DESCRIPTION OF THE TASK » Please retype every entry below, keeping it exactly the same.

(Records from a collection)
# # # # #

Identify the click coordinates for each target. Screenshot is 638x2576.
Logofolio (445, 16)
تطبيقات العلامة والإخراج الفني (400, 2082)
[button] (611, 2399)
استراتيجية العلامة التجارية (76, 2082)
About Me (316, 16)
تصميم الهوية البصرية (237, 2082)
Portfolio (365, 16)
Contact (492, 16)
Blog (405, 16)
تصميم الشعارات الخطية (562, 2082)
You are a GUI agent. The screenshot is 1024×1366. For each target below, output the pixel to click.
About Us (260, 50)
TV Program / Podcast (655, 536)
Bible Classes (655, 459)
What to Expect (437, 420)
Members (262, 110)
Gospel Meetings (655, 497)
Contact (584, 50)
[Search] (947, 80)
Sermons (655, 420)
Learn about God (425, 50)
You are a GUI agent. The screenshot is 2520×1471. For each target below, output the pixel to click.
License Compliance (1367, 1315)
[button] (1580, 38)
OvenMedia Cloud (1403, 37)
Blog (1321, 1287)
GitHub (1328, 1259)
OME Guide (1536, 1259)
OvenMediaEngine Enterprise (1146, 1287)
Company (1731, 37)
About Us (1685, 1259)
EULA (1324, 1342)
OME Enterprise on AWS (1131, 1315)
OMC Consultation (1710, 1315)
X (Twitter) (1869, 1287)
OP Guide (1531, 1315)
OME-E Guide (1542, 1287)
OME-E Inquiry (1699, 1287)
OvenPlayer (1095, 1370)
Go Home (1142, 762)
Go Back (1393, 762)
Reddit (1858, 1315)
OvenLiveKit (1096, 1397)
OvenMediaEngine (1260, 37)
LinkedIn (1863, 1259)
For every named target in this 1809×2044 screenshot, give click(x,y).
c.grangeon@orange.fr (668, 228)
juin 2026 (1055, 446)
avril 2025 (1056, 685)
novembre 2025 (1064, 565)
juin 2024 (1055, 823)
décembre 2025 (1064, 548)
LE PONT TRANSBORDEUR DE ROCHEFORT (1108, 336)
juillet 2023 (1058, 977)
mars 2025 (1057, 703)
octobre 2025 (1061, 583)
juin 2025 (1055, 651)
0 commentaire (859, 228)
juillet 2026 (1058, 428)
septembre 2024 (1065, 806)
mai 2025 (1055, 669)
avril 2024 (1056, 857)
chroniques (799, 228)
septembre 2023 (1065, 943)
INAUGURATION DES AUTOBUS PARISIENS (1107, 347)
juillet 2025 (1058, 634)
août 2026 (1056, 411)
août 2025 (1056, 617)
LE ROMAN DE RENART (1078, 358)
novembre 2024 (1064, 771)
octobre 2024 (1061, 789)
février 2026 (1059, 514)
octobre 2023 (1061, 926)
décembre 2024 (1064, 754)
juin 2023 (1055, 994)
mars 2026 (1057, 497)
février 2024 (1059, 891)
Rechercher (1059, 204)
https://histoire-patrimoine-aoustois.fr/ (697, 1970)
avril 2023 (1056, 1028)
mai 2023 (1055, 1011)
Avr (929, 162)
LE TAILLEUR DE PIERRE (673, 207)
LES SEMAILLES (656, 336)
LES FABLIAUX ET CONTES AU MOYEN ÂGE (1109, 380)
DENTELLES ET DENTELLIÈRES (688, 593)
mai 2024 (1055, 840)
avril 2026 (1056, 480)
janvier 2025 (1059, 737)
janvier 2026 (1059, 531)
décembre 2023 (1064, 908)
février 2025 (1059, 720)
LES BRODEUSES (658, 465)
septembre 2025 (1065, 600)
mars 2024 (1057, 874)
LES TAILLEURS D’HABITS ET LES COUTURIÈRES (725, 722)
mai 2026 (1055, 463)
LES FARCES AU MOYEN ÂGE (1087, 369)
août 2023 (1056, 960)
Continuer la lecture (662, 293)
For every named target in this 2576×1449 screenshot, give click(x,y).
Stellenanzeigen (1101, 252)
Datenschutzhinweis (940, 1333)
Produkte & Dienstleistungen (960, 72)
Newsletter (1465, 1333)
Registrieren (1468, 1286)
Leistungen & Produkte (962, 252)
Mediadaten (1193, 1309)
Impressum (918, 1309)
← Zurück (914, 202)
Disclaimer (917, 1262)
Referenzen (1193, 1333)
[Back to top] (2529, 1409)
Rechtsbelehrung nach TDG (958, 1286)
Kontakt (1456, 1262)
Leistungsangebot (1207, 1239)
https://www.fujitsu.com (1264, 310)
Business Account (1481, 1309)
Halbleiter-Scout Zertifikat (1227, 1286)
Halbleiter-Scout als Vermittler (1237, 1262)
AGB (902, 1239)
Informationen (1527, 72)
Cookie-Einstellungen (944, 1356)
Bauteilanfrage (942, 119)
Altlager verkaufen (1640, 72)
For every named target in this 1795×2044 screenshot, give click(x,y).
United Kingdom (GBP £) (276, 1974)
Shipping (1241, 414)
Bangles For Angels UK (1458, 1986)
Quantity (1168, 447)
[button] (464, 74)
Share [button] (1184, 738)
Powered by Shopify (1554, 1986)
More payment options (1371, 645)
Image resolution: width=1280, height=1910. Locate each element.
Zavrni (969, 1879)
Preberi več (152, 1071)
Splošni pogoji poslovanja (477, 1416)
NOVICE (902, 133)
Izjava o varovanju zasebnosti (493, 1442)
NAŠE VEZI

# # # # #

REPLY »
Identify the click coordinates for each target. Screenshot is 638x2576.
Logofolio (445, 16)
تطبيقات العلامة والإخراج الفني (400, 2082)
[button] (611, 2399)
استراتيجية العلامة التجارية (76, 2082)
About Me (316, 16)
تصميم الهوية البصرية (237, 2082)
Portfolio (365, 16)
Contact (492, 16)
Blog (405, 16)
تصميم الشعارات الخطية (562, 2082)
You are a GUI agent. The screenshot is 1024×1366. For each target below, output the pixel to click.
About Us (260, 50)
TV Program / Podcast (655, 536)
Bible Classes (655, 459)
What to Expect (437, 420)
Members (262, 110)
Gospel Meetings (655, 497)
Contact (584, 50)
[Search] (947, 80)
Sermons (655, 420)
Learn about God (425, 50)
You are a GUI agent. The screenshot is 2520×1471. For each target below, output the pixel to click.
License Compliance (1367, 1315)
[button] (1580, 38)
OvenMedia Cloud (1403, 37)
Blog (1321, 1287)
GitHub (1328, 1259)
OME Guide (1536, 1259)
OvenMediaEngine Enterprise (1146, 1287)
Company (1731, 37)
About Us (1685, 1259)
EULA (1324, 1342)
OME Enterprise on AWS (1131, 1315)
OMC Consultation (1710, 1315)
X (Twitter) (1869, 1287)
OP Guide (1531, 1315)
OME-E Guide (1542, 1287)
OME-E Inquiry (1699, 1287)
OvenPlayer (1095, 1370)
Go Home (1142, 762)
Go Back (1393, 762)
Reddit (1858, 1315)
OvenLiveKit (1096, 1397)
OvenMediaEngine (1260, 37)
LinkedIn (1863, 1259)
For every named target in this 1809×2044 screenshot, give click(x,y).
c.grangeon@orange.fr (668, 228)
juin 2026 (1055, 446)
avril 2025 (1056, 685)
novembre 2025 (1064, 565)
juin 2024 (1055, 823)
décembre 2025 (1064, 548)
LE PONT TRANSBORDEUR DE ROCHEFORT (1108, 336)
juillet 2023 (1058, 977)
mars 2025 (1057, 703)
octobre 2025 (1061, 583)
juin 2025 (1055, 651)
0 commentaire (859, 228)
juillet 2026 (1058, 428)
septembre 2024 (1065, 806)
mai 2025 (1055, 669)
avril 2024 (1056, 857)
chroniques (799, 228)
septembre 2023 (1065, 943)
INAUGURATION DES AUTOBUS PARISIENS (1107, 347)
juillet 2025 (1058, 634)
août 2026 (1056, 411)
août 2025 (1056, 617)
LE ROMAN DE RENART (1078, 358)
novembre 2024 (1064, 771)
octobre 2024 (1061, 789)
février 2026 (1059, 514)
octobre 2023 (1061, 926)
décembre 2024 (1064, 754)
juin 2023 (1055, 994)
mars 2026 (1057, 497)
février 2024 (1059, 891)
Rechercher (1059, 204)
https://histoire-patrimoine-aoustois.fr/ (697, 1970)
avril 2023 (1056, 1028)
mai 2023 (1055, 1011)
Avr (929, 162)
LE TAILLEUR DE PIERRE (673, 207)
LES SEMAILLES (656, 336)
LES FABLIAUX ET CONTES AU MOYEN ÂGE (1109, 380)
DENTELLES ET DENTELLIÈRES (688, 593)
mai 2024 (1055, 840)
avril 2026 (1056, 480)
janvier 2025 (1059, 737)
janvier 2026 (1059, 531)
décembre 2023 (1064, 908)
février 2025 (1059, 720)
LES BRODEUSES (658, 465)
septembre 2025 (1065, 600)
mars 2024 (1057, 874)
LES TAILLEURS D’HABITS ET LES COUTURIÈRES (725, 722)
mai 2026 (1055, 463)
LES FARCES AU MOYEN ÂGE (1087, 369)
août 2023 (1056, 960)
Continuer la lecture (662, 293)
For every named target in this 2576×1449 screenshot, give click(x,y).
Stellenanzeigen (1101, 252)
Datenschutzhinweis (940, 1333)
Produkte & Dienstleistungen (960, 72)
Newsletter (1465, 1333)
Registrieren (1468, 1286)
Leistungen & Produkte (962, 252)
Mediadaten (1193, 1309)
Impressum (918, 1309)
← Zurück (914, 202)
Disclaimer (917, 1262)
Referenzen (1193, 1333)
[Back to top] (2529, 1409)
Rechtsbelehrung nach TDG (958, 1286)
Kontakt (1456, 1262)
Leistungsangebot (1207, 1239)
https://www.fujitsu.com (1264, 310)
Business Account (1481, 1309)
Halbleiter-Scout Zertifikat (1227, 1286)
Halbleiter-Scout als Vermittler (1237, 1262)
AGB (902, 1239)
Informationen (1527, 72)
Cookie-Einstellungen (944, 1356)
Bauteilanfrage (942, 119)
Altlager verkaufen (1640, 72)
For every named target in this 1795×2044 screenshot, give click(x,y).
United Kingdom (GBP £) (276, 1974)
Shipping (1241, 414)
Bangles For Angels UK (1458, 1986)
Quantity (1168, 447)
[button] (464, 74)
Share [button] (1184, 738)
Powered by Shopify (1554, 1986)
More payment options (1371, 645)
Image resolution: width=1280, height=1910. Locate each element.
Zavrni (969, 1879)
Preberi več (152, 1071)
Splošni pogoji poslovanja (477, 1416)
NOVICE (902, 133)
Izjava o varovanju zasebnosti (493, 1442)
NAŠE VEZI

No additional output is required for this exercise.